**Énoncé a:** Veuillez condenser sous forme de liste le paragraphe du texte fourni qui commence par « Le recours est recevable », sans perdre ses faits principaux.

**Texte fourni:**
1. Le recours est recevable pour avoir été interjeté dans les délai, forme et motifs prévus par la loi (art. 385 al.1, 390 al. 1 et 396 al. 1CPP; art. 393 al. 2 lit. a CPP), contre une décision du Ministère public sujette à recours (art. 393 al. 1 lit. a CPP), devant l'autorité compétente en la matière, soit à la Chambre de céans (art. 20 et 393 CPP; 128 al. 1 lit. a LOJ/GE) et émaner d'un prévenu, qui a qualité de partie à la procédure (art. 104 al. 1 lit. a CPP) et qui, en cette qualité, a un intérêt juridique à l'annulation de l'ordonnance entreprise (art. 104 al. 1 lit. a, 382 al. 1 et 222 CPP).

2. La Chambre de céans peut décider de rejeter les recours manifestement mal fondés, sans échange d'écritures ni débats (art. 390 al. 2, 1ère phrase, a contrario, CPP).

Tel est le cas du présent recours pour les raisons exposées ci-dessous.

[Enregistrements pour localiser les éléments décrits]
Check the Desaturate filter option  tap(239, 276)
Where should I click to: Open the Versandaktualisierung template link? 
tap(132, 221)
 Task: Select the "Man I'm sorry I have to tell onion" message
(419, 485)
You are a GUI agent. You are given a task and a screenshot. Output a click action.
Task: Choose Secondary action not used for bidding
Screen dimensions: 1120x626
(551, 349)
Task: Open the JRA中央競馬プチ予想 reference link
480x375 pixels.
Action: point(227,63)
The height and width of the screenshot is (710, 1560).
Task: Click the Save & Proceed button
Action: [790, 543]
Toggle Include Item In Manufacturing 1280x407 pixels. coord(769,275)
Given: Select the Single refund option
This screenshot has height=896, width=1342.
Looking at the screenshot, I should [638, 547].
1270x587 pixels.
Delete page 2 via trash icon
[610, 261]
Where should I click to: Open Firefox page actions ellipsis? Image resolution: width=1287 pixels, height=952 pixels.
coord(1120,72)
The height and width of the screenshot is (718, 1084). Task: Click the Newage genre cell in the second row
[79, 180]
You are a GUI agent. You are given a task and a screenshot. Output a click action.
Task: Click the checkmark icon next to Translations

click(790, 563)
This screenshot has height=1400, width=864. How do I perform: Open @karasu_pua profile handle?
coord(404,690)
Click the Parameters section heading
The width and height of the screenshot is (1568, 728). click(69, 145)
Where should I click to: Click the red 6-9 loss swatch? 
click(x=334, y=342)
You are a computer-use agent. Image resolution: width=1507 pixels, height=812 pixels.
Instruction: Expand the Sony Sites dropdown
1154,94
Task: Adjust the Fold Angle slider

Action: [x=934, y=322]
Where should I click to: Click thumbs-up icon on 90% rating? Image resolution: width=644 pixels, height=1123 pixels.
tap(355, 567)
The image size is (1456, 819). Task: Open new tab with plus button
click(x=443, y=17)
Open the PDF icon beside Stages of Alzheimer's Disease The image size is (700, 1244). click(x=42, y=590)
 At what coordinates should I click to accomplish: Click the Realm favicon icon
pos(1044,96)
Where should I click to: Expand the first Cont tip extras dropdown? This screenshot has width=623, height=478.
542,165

**Énoncé b:** Dans les enregistrements, substituez « Screen size » à « Image resolution » de la ligne contenant « Toggle Include Item » jusqu'à la ligne contenant « pos(1044,96) », ces deux lignes comprises. Ne redonnez que ces lignes, sans autre modification.

**Résultat de l'exercice a:**
- Le recours est recevable : il respecte le délai, la forme et les motifs prévus par la loi (art. 385 al. 1, 390 al. 1 et 396 al. 1 CPP ; art. 393 al. 2 lit. a CPP).
- Il vise une décision du Ministère public sujette à recours (art. 393 al. 1 lit. a CPP).
- Il est porté devant l'autorité compétente, la Chambre de céans (art. 20 et 393 CPP ; 128 al. 1 lit. a LOJ/GE).
- Il émane d'un prévenu, partie à la procédure (art. 104 al. 1 lit. a CPP), qui a un intérêt juridique à l'annulation de l'ordonnance entreprise (art. 104 al. 1 lit. a, 382 al. 1 et 222 CPP).

**Résultat de l'exercice b:**
Toggle Include Item In Manufacturing 1280x407 pixels. coord(769,275)
Given: Select the Single refund option
This screenshot has height=896, width=1342.
Looking at the screenshot, I should [638, 547].
1270x587 pixels.
Delete page 2 via trash icon
[610, 261]
Where should I click to: Open Firefox page actions ellipsis? Screen size: width=1287 pixels, height=952 pixels.
coord(1120,72)
The height and width of the screenshot is (718, 1084). Task: Click the Newage genre cell in the second row
[79, 180]
You are a GUI agent. You are given a task and a screenshot. Output a click action.
Task: Click the checkmark icon next to Translations

click(790, 563)
This screenshot has height=1400, width=864. How do I perform: Open @karasu_pua profile handle?
coord(404,690)
Click the Parameters section heading
The width and height of the screenshot is (1568, 728). click(69, 145)
Where should I click to: Click the red 6-9 loss swatch? 
click(x=334, y=342)
You are a computer-use agent. Screen size: width=1507 pixels, height=812 pixels.
Instruction: Expand the Sony Sites dropdown
1154,94
Task: Adjust the Fold Angle slider

Action: [x=934, y=322]
Where should I click to: Click thumbs-up icon on 90% rating? Screen size: width=644 pixels, height=1123 pixels.
tap(355, 567)
The image size is (1456, 819). Task: Open new tab with plus button
click(x=443, y=17)
Open the PDF icon beside Stages of Alzheimer's Disease The image size is (700, 1244). click(x=42, y=590)
 At what coordinates should I click to accomplish: Click the Realm favicon icon
pos(1044,96)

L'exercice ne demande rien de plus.